Images are augmented on the fly by keeping the particular augmentation function (e.g. flipping, darkness etc.) in a list and by keeping only the indices to be returned in an array. When a batch is required the particular indices are retrieved, augmentation function is applied and then the batch of images is returned (generator.py line # 266 to 293).
At the start of training, a validation set is randomly chosen from the set of images that does not include any of the augmented left / right steering images. This was done to keep the validation set to a realistic value and since left / right steering angles have been chosen it was thought that it would be best to leave them out.
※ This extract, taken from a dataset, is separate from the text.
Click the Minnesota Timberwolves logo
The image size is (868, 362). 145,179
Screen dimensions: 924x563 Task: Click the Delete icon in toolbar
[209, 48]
The generator uses Keras callback mechanism to make sure that training data is shuffled on each epoch. The validation set is only chosen once at the begining of the training and then it is never shuffled or regenerated.
Note: I am not sure what effect this validation actually had on the training and this needs to be further looked into
- Image Flipping: Original images that were found in folders have been flipped and their steering_angle has been negated
- Brightness: New images consisting of decreased brightness from the set of Original + Flipped images are added
- Left / Right: Left and right images are added to the set by using a constant factor of 0.2
To make sure car would be able to recover from the extreme right or left of the road, I recorded some sessions with such kind of driving. Few examples include:
Flipped Image Sample
Changed Brightness Sample
Although I collected a few runs from track 2 but did not use them for the project since I've seen people being able to use only track 1 data to train and succcessfuly being able to run on track 2 as well.
However my model does not run correctly on track 2 at all. I would need to look into the feature extraction from conv1 to figure out why it works so bad
I used ModelCheckpoint to automatically save the best score acheived on the validation set.
mc = ModelCheckpoint(filepath=FLAGS.savefile, verbose=1, save_best_only=True)
- While driving autonomously there are points when the car oscillates left and right. That particular scene needs to be debugged and figured out why it does that
- Model does not work beyond 20 mph
- Model does not work at all on track 2
- Training data is not uniformly distributed. From the histogram it is evident that there are a lot more straight (0 steering angle) samples than left and right ones.